Each line of the entries below that includes "menu" belongs in your answer.
[[ Data provided, beginning ]]
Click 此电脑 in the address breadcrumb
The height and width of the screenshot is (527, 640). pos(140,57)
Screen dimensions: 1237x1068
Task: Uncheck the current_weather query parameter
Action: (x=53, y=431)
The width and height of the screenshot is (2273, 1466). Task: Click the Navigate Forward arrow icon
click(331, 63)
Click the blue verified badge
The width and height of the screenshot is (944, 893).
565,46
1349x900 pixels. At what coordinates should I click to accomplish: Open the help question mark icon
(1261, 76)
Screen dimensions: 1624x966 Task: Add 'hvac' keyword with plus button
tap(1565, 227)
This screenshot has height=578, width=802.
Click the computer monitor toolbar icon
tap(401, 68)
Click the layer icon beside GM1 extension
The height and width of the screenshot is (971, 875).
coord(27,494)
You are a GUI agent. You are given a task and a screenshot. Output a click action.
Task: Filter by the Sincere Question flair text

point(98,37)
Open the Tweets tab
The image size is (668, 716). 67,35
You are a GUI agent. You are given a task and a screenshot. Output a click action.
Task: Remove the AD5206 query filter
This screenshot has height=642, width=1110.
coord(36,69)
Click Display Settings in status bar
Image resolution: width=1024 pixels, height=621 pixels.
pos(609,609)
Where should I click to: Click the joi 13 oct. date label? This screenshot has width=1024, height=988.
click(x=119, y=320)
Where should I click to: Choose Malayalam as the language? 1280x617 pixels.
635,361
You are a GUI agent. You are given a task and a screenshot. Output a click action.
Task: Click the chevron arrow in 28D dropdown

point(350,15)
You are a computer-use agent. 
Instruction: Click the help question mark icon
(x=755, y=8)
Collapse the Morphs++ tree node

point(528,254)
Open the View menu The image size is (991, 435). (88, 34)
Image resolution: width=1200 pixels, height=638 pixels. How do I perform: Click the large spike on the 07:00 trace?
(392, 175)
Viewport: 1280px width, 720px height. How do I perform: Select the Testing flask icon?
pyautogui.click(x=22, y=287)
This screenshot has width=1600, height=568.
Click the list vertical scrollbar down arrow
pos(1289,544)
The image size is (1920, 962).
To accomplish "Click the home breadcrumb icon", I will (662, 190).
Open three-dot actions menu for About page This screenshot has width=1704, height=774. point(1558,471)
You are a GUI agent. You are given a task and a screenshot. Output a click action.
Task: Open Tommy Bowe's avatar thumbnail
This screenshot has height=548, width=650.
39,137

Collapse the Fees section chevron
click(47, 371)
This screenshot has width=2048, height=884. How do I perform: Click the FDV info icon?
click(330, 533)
[[ Data provided, end ]]
Exercise output ->
Open the View menu The image size is (991, 435). (88, 34)
Open three-dot actions menu for About page This screenshot has width=1704, height=774. point(1558,471)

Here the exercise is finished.